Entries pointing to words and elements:
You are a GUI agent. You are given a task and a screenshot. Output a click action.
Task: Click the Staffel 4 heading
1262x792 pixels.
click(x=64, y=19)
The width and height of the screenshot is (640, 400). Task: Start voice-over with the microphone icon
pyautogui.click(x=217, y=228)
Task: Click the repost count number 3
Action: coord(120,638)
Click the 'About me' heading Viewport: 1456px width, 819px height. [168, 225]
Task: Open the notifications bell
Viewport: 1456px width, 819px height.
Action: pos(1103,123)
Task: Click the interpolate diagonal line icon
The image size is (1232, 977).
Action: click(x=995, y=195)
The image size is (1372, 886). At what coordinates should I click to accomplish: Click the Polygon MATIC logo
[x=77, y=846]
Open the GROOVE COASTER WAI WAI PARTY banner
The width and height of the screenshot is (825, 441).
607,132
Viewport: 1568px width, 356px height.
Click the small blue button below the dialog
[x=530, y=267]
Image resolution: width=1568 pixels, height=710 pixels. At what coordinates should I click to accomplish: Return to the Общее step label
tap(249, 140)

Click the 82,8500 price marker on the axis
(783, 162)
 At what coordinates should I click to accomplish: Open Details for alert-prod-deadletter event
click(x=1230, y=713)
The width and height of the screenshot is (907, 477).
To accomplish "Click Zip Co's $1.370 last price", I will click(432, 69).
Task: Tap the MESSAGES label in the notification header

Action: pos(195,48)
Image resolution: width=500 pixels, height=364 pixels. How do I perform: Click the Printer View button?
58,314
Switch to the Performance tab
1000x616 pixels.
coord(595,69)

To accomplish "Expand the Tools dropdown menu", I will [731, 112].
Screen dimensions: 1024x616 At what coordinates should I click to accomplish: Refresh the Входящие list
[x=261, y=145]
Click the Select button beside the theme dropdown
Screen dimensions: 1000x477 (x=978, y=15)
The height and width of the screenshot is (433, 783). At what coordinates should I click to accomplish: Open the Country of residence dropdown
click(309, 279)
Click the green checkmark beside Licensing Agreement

# WHAT TO WORK ON
Please rewrite all of the material above, substituting "Window" for "Viewport" and leaving everything else unchanged.

# RESULT FOR THIS TASK
You are a GUI agent. You are given a task and a screenshot. Output a click action.
Task: Click the Staffel 4 heading
1262x792 pixels.
click(x=64, y=19)
The width and height of the screenshot is (640, 400). Task: Start voice-over with the microphone icon
pyautogui.click(x=217, y=228)
Task: Click the repost count number 3
Action: coord(120,638)
Click the 'About me' heading Window: 1456px width, 819px height. [168, 225]
Task: Open the notifications bell
Window: 1456px width, 819px height.
Action: pos(1103,123)
Task: Click the interpolate diagonal line icon
The image size is (1232, 977).
Action: click(x=995, y=195)
The image size is (1372, 886). At what coordinates should I click to accomplish: Click the Polygon MATIC logo
[x=77, y=846]
Open the GROOVE COASTER WAI WAI PARTY banner
The width and height of the screenshot is (825, 441).
607,132
Window: 1568px width, 356px height.
Click the small blue button below the dialog
[x=530, y=267]
Image resolution: width=1568 pixels, height=710 pixels. At what coordinates should I click to accomplish: Return to the Общее step label
tap(249, 140)

Click the 82,8500 price marker on the axis
(783, 162)
 At what coordinates should I click to accomplish: Open Details for alert-prod-deadletter event
click(x=1230, y=713)
The width and height of the screenshot is (907, 477).
To accomplish "Click Zip Co's $1.370 last price", I will click(432, 69).
Task: Tap the MESSAGES label in the notification header

Action: pos(195,48)
Image resolution: width=500 pixels, height=364 pixels. How do I perform: Click the Printer View button?
58,314
Switch to the Performance tab
1000x616 pixels.
coord(595,69)

To accomplish "Expand the Tools dropdown menu", I will [731, 112].
Screen dimensions: 1024x616 At what coordinates should I click to accomplish: Refresh the Входящие list
[x=261, y=145]
Click the Select button beside the theme dropdown
Screen dimensions: 1000x477 (x=978, y=15)
The height and width of the screenshot is (433, 783). At what coordinates should I click to accomplish: Open the Country of residence dropdown
click(309, 279)
Click the green checkmark beside Licensing Agreement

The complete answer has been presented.